● **Instructions for the task**
In the records below, find the line containing "The width and height of the screenshot is (1426, 840)."; give it again exactly, along with every line that follows, and nothing else.

Saved entries:
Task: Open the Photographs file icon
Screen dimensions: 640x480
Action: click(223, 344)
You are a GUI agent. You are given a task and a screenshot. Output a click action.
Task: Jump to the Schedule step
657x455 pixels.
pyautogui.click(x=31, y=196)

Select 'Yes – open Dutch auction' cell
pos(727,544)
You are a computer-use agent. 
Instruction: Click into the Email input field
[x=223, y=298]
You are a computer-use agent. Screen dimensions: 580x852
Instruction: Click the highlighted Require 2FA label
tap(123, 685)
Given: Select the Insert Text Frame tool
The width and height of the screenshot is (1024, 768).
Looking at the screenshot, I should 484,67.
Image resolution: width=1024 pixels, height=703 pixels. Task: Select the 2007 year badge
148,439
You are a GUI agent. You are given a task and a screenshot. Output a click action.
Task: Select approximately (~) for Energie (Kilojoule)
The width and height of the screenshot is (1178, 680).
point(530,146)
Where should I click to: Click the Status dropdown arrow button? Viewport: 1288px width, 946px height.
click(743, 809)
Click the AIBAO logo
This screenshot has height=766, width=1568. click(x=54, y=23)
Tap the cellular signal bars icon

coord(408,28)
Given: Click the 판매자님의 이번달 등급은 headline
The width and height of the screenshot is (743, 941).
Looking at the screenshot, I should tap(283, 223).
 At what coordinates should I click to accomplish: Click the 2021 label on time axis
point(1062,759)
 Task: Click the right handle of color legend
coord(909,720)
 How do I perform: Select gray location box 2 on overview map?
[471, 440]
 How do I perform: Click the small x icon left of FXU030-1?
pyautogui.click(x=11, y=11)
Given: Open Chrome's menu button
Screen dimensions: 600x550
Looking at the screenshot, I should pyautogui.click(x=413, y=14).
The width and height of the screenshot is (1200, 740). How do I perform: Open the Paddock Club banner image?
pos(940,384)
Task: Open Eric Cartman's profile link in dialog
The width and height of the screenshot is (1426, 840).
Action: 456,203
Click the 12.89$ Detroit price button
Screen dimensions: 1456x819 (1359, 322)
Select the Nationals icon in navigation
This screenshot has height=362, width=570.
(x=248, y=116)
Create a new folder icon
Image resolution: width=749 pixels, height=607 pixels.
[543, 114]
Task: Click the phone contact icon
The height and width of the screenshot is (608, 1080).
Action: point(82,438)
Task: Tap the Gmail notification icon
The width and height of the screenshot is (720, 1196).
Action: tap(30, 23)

● **Response box**
The width and height of the screenshot is (1426, 840).
Action: 456,203
Click the 12.89$ Detroit price button
Screen dimensions: 1456x819 (1359, 322)
Select the Nationals icon in navigation
This screenshot has height=362, width=570.
(x=248, y=116)
Create a new folder icon
Image resolution: width=749 pixels, height=607 pixels.
[543, 114]
Task: Click the phone contact icon
The height and width of the screenshot is (608, 1080).
Action: point(82,438)
Task: Tap the Gmail notification icon
The width and height of the screenshot is (720, 1196).
Action: tap(30, 23)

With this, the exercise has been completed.